Eucharystii przewodniczył ks. Andrzej Delwo

Eucharystii przewodniczył ks. Andrzej Delwo

Bądź na bieżąco!

Zapisz się do newslettera

Obecni byli kapłani z sąsiednich parafii – ks. prał. Andrzej Nicałek, proboszcz parafii Ducha Świętego i ks. Rafał Michaelis z parafii św. Franciszka z Asyżu. Słowo do parafian skierował proboszcz ks. Jerzy Małek. – Spotkaliśmy się tutaj, aby dziękować Panu Bogu i aby prosić Go o potrzebne łaski za wstawiennictwem patrona naszej parafii, św. Stanisława Kostki.

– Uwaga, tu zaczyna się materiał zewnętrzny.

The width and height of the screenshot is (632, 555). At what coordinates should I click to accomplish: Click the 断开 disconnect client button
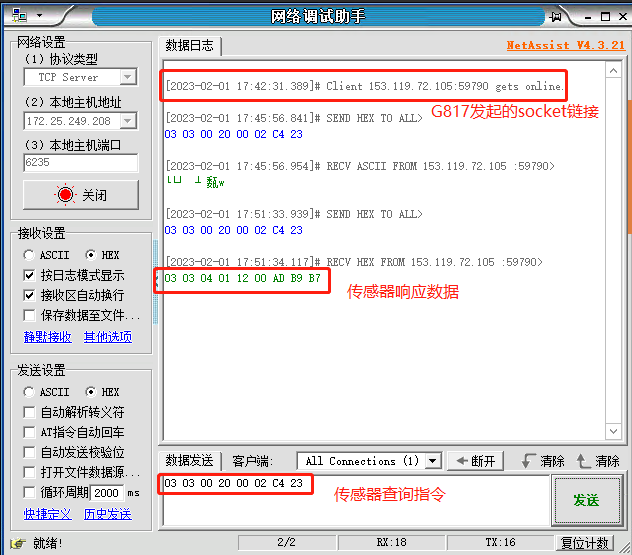(x=474, y=461)
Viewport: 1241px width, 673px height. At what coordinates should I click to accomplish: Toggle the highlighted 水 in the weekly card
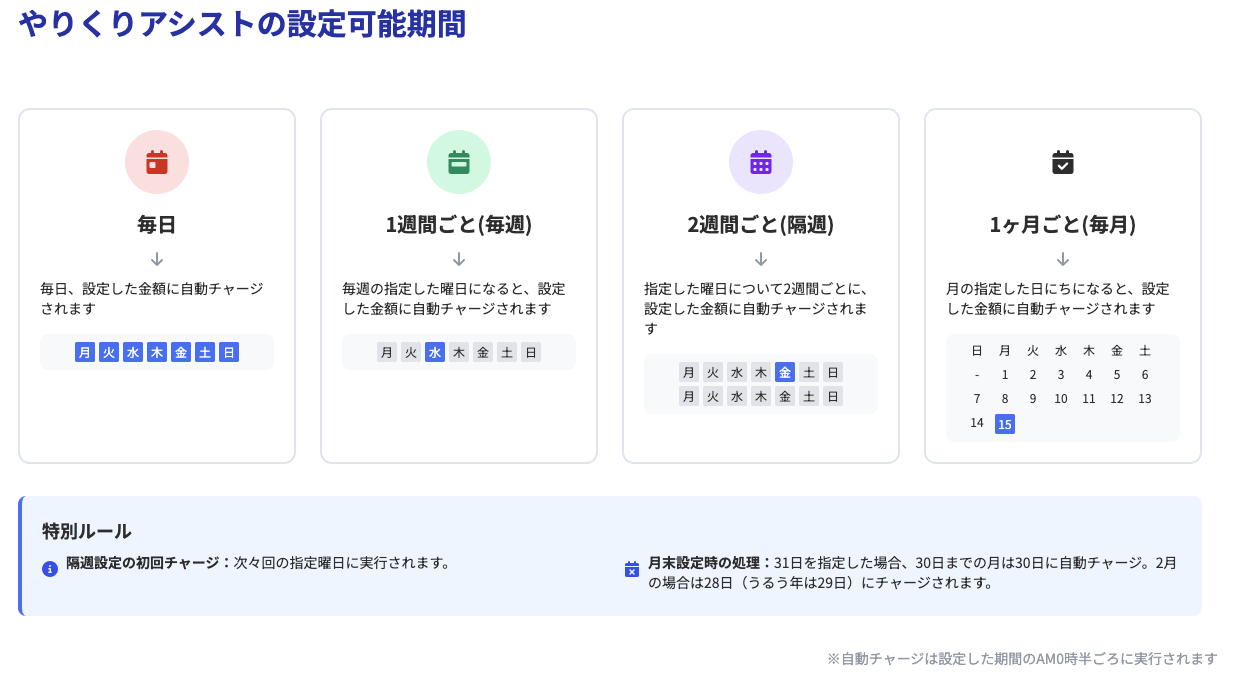[435, 352]
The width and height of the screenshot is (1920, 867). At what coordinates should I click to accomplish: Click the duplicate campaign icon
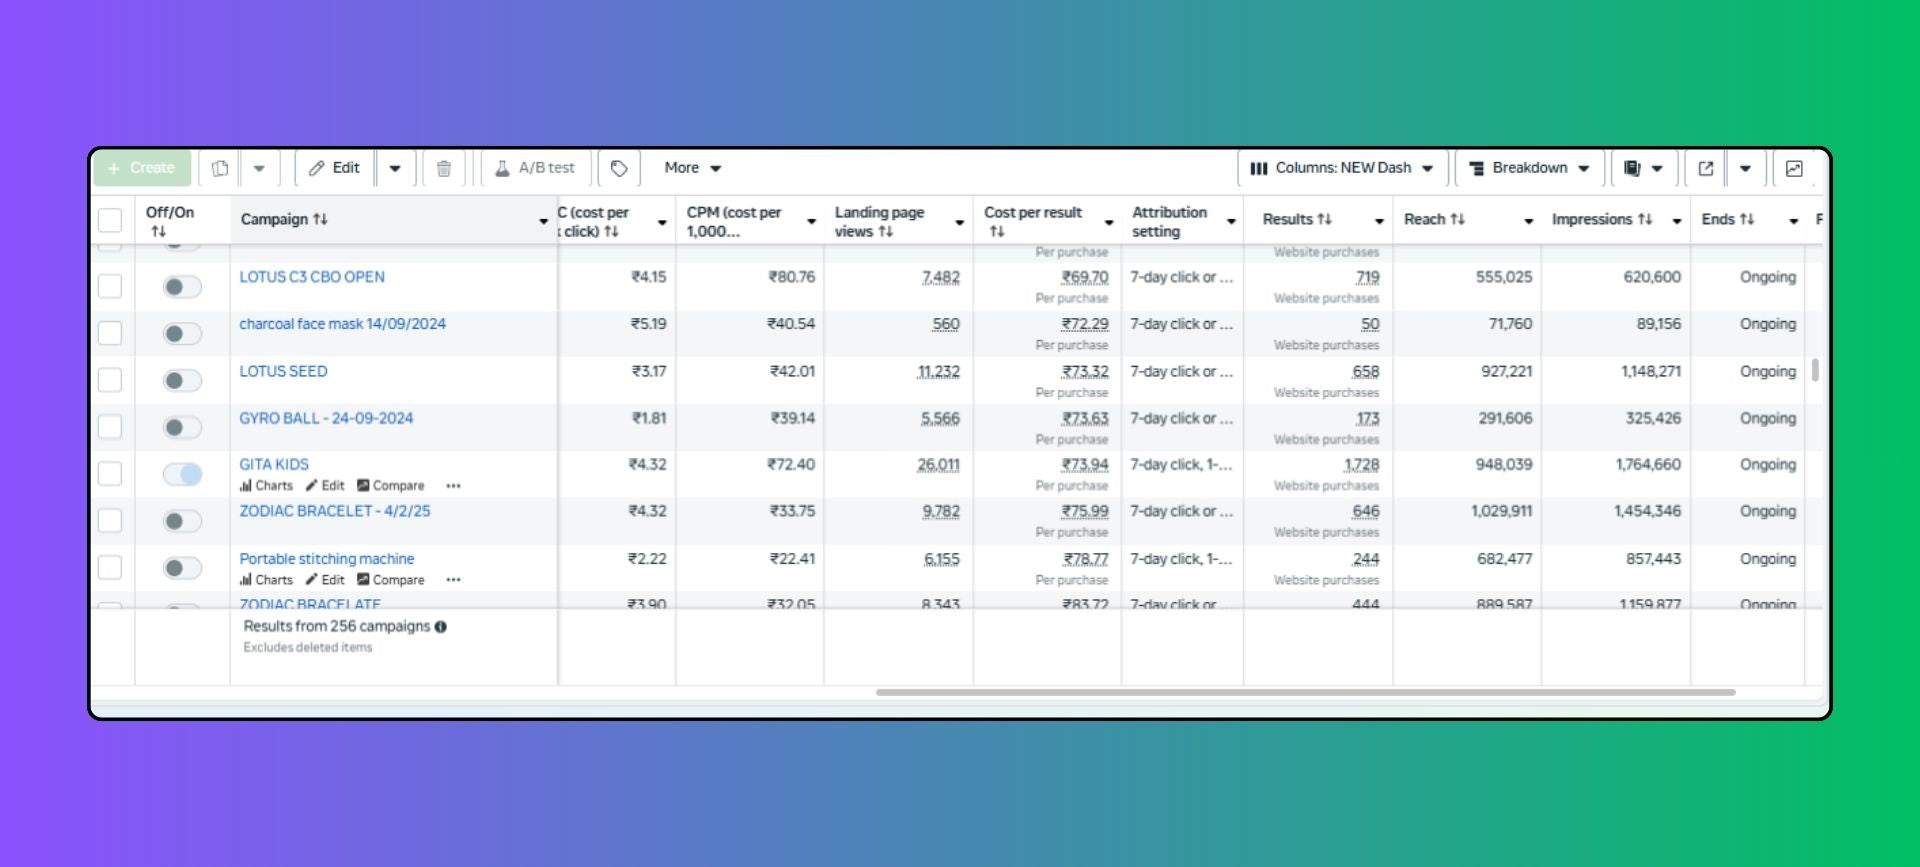(x=220, y=168)
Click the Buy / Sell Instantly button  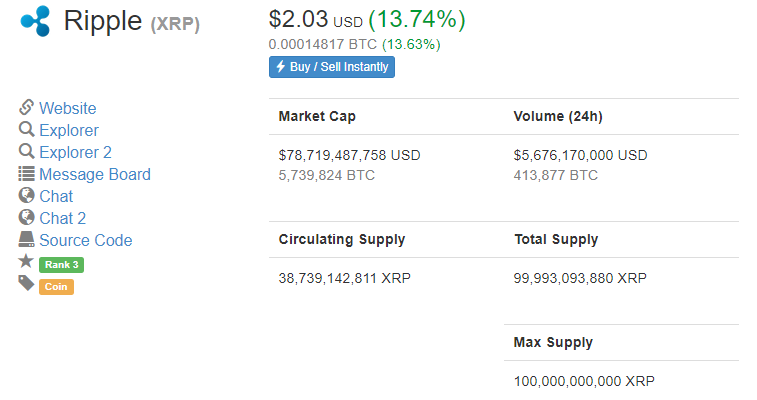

Dziękujemy Panu Bogu za wszelkie dobro i łaski, które w ciągu ostatniego roku od Niego otrzymaliśmy. Dziękujemy św. Stanisławowi za wstawiennictwo u Boga w naszych sprawach, w naszych codziennych radościach i troskach – mówił ksiądz proboszcz.

W homilii ks. Andrzej Delwo zwrócił uwagę na perykopę ewangeliczną o znalezieniu Pana Jezusa w świątyni. Dokonując analizy tekstu biblijnego, nawiązał do przeżywanego w parafii Odpustu.

Pomóż w rozwoju naszego portalu

Wspieram

– Świętujemy, tak jak Józef i Maryja, którzy szli do Jerozolimy na święto Paschy, aby nie zagubić tego, co najważniejsze. Na tym polega sedno świętowania, aby z naszej codzienności wziąć to, co jest istotą naszej tożsamości. Dlaczego świętowali w świątyni? Aby nie zapomnieli, kim są i co jest najważniejsze, aby nie zapomnieli o Przymierzu z Bogiem. Przez świętowanie mieli zachować swoją tożsamość – mówił ks. Delwo i podkreślił: – I my przychodzimy dzisiaj tutaj, aby świętować. Dobrze, że jest Odpust, bo możemy pewnych rzeczy nie zauważyć, bo możemy pewne rzeczy przespać. I może się okazać, że w pewnym momencie nie zauważymy, że coś nam umknęło, że coś straciliśmy, że coś poszło nie tak. To zwykle zaczyna się od niezauważenia. Każda ludzka zła droga zaczyna się od tego, że czegoś nie zauważyliśmy, że coś nam umknęło. A później okazuje się, że trzeba szukać. Może po to jest dzisiejsze święto, abyśmy wzbudzili w sobie czujność wiary, aby kiedy przyjdzie taki moment rozluźnienia, móc tak jak Maryja i Józef wrócić do świątyni. Wrócić do źródeł, aby odnaleźć na nowo Jezusa, by zobaczyć, kim On naprawdę jest – mówił ks. Delwo.

Reklama

Podkreślił następnie, że Maryja i Józef uszli dzień drogi i wrócili do Jerozolimy. Dopiero po trzech dniach znaleźli Jezusa w świątyni. Tak było również ze św. Stanisławem, który w pewnym momencie życia wyruszył w drogę, podjął trud, aby zrealizować powołanie.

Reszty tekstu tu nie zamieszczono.